More resilience to shocks
Boosting growth in developing countries is not the only remedy needed to regain momentum toward the development goals, but it is a necessary condition. Growth must be pro-poor, including through growth patterns that benefit the areas and sectors where the poor are the most numerous.
The IMF background note said low-income countries face massive financing needs to close the “infrastructure gap” and address climate change—both impediments to growth and long-term development. Aid commitments should be fulfilled, but can meet only part of these needs. Countries need to mobilize and use domestic resources more effectively, create conditions to attract foreign direct investment, and strengthen their capacity for “safe borrowing.” All these should aim at engendering private sector-led growth.
The global crisis has shown that, to achieve the development goals, low-income countries need to complement pro-growth strategies with policies that build resilience to shocks. Buffers built up through good macroeconomic policies in recent years, together with scaled-up financial support from the IMF and others, allowed developing countries to take strong countercyclical measures and helped them weather the global crisis relatively well.
Protect poor, vulnerable
“To make growth more resilient to future shocks, countries will need to rebuild the ‘policy buffers’ that served them so well in the recent crisis,” Lipsky told the Washington panel. “And they need to invest in more effective social safety nets, so that the poor and vulnerable can be better protected when shocks hit next.”
The IMF is working with countries to rebuild these policy buffers, and has reformed its own lending instruments and policies, all of which will help increase resilience to future shocks.
To return to the pre-crisis growth path, “there needs to be a sense of shared responsibility between the developing countries, the emerging and advanced economies, and the international institutions,” Lipsky said.
Free Africa Foundation President George Ayittey called for a change to “the aid-driven model” of support for Africa that was based on more foreign aid from Western donors. He told the panel discussion that Africa needed a market-driven economic model that was driven by entrepreneurship. “Entrepreneurs can be found in Africa. They are called the ‘cheetah generation,’ and it’s about time we identified them and supported them.”
Center for Global Development President Nancy Birdsall said the IMF background note was “way too modest” about economic management in low-income countries—especially in Africa—prior to the global economic crisis. Good policies had enabled these countries to manage well the effects of the crisis. “Not enough credit was given to the countries’ policy leadership,” Birdsall told the panel.
The IMF background note laid out specific actions needed to sustain progress towards the goals.
• Advanced and dynamic emerging market economies should focus on securing the global recovery, which remains fragile and sluggish.
• Donors should keep their Gleneagles promises on aid, open up trade—moving quickly to dismantle the walls that block exports from poorer countries—and intensify their support for fragile states.
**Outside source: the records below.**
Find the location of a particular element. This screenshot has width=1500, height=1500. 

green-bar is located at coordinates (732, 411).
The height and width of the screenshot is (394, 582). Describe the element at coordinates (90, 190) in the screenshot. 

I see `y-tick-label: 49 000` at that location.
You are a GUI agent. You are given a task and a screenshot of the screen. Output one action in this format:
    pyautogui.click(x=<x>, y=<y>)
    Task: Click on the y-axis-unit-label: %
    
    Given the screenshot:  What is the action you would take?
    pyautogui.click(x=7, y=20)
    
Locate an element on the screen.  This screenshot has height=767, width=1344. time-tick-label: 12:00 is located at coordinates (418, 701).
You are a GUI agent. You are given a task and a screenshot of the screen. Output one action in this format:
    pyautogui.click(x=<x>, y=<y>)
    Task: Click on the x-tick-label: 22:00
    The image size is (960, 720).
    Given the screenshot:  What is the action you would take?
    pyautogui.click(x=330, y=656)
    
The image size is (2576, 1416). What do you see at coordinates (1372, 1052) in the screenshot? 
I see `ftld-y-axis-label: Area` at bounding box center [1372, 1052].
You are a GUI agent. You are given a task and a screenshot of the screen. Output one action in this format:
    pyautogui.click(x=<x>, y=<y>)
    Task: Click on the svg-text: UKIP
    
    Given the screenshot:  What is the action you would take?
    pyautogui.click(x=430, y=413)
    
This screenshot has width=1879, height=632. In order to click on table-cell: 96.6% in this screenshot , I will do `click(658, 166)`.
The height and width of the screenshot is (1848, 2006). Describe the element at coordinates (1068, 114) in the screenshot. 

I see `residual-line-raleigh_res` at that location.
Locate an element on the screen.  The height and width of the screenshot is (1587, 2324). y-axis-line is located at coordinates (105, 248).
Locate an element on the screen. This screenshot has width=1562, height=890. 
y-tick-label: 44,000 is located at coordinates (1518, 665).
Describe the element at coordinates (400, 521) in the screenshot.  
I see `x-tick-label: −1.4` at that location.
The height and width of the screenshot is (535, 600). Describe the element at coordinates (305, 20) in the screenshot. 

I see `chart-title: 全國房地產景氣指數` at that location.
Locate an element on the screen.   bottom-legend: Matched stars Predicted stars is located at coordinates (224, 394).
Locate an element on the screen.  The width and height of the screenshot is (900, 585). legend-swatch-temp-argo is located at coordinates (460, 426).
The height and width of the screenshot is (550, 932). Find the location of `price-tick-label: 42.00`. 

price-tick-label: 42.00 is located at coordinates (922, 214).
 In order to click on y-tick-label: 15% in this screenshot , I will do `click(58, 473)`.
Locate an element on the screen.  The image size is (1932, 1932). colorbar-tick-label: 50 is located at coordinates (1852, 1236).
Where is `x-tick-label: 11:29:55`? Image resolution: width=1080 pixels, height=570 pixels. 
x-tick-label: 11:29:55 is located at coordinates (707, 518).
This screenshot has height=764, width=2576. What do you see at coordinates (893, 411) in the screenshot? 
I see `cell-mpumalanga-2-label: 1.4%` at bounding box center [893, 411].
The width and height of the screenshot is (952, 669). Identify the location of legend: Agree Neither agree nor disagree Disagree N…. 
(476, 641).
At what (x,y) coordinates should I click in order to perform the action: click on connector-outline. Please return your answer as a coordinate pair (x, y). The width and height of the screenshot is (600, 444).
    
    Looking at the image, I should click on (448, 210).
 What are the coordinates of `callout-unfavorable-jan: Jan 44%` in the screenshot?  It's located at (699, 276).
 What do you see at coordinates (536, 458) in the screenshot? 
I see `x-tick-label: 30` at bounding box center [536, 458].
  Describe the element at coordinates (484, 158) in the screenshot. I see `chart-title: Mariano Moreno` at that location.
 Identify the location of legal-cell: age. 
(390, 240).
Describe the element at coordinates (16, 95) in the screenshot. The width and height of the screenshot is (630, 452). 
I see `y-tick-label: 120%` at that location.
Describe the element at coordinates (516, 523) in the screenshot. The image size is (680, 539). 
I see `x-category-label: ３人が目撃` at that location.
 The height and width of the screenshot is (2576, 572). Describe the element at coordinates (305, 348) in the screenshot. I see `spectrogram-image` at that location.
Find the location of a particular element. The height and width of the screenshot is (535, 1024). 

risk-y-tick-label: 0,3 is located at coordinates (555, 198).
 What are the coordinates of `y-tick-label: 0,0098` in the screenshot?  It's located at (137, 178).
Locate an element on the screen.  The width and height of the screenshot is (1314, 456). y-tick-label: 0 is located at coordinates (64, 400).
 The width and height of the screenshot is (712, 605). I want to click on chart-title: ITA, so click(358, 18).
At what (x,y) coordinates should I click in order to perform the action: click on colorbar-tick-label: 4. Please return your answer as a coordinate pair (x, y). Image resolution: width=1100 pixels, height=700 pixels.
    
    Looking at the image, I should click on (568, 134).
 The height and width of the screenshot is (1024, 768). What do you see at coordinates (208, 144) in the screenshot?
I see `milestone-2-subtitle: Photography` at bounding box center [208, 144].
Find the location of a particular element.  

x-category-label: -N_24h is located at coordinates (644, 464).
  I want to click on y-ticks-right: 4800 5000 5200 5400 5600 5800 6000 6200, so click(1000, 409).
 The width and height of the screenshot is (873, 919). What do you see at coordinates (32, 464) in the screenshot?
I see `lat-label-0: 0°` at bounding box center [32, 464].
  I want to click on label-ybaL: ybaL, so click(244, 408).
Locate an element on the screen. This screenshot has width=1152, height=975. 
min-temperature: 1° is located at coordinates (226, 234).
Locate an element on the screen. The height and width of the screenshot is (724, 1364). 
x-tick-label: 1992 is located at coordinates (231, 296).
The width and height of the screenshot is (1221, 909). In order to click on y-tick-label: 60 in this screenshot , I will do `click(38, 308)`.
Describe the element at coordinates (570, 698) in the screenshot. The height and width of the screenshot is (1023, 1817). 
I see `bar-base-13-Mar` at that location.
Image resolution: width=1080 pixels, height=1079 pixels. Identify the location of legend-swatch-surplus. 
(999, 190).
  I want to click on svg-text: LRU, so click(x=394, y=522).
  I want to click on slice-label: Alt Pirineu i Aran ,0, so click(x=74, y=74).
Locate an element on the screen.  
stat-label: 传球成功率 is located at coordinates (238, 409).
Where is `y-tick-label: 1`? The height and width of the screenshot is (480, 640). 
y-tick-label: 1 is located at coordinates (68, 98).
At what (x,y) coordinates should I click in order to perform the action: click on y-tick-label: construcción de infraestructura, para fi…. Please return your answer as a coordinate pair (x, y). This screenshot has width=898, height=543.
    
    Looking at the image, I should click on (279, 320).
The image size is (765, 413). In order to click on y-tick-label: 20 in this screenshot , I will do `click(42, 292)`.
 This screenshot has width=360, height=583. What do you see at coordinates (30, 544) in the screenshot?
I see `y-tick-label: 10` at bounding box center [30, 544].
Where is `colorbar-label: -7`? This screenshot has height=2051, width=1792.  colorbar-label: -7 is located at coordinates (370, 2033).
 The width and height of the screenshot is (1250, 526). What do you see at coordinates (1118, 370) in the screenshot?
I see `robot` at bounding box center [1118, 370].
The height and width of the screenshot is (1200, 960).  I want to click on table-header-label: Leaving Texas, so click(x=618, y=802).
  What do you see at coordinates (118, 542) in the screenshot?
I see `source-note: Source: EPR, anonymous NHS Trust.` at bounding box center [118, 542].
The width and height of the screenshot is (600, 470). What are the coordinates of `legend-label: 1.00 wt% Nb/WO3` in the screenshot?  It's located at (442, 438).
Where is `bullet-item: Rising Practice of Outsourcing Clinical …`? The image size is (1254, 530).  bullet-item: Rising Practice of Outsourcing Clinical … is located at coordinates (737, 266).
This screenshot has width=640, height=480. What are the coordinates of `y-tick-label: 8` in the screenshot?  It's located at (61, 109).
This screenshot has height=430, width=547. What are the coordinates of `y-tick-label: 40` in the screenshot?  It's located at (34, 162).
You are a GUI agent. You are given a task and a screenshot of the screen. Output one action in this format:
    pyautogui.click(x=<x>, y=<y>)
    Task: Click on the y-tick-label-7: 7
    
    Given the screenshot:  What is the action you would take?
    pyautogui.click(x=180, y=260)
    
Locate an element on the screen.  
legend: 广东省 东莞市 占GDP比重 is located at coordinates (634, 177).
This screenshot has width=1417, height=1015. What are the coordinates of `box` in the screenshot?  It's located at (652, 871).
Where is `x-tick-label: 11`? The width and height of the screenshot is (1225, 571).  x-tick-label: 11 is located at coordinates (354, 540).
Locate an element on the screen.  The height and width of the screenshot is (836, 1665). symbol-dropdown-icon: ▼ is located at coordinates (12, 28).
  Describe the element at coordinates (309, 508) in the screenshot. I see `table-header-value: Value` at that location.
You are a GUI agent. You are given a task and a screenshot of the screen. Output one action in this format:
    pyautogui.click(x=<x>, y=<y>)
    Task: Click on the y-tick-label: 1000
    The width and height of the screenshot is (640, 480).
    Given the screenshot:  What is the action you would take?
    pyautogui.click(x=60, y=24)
• Developing countries should focus on restoring strong growth—by investing in infrastructure and creating a more supportive business environment—and on making their economies more resilient to shocks, by reinforcing the strong macroeconomic policies that served them so well in the recent crisis and putting in place more effective social safety nets.
The IMF will help by
• Using its reformed lending instruments to make available financial support to countries facing shocks and macroeconomic instability, and maintaining the suspension of all interest payments on concessional loans during the crisis recovery period.
• Providing advice on the macroeconomic policies needed to safeguard the current recovery and rebuild buffers to help address future volatility.
• Assisting low-income countries in developing sound strategies for scaling-up of investment, including advice on better domestic resource mobilization and “safe borrowing.”
• Providing technical assistance and support for capacity building, with a view to strengthening countries’ ability to manage resources more effectively in pursuit of their growth and poverty reduction goals.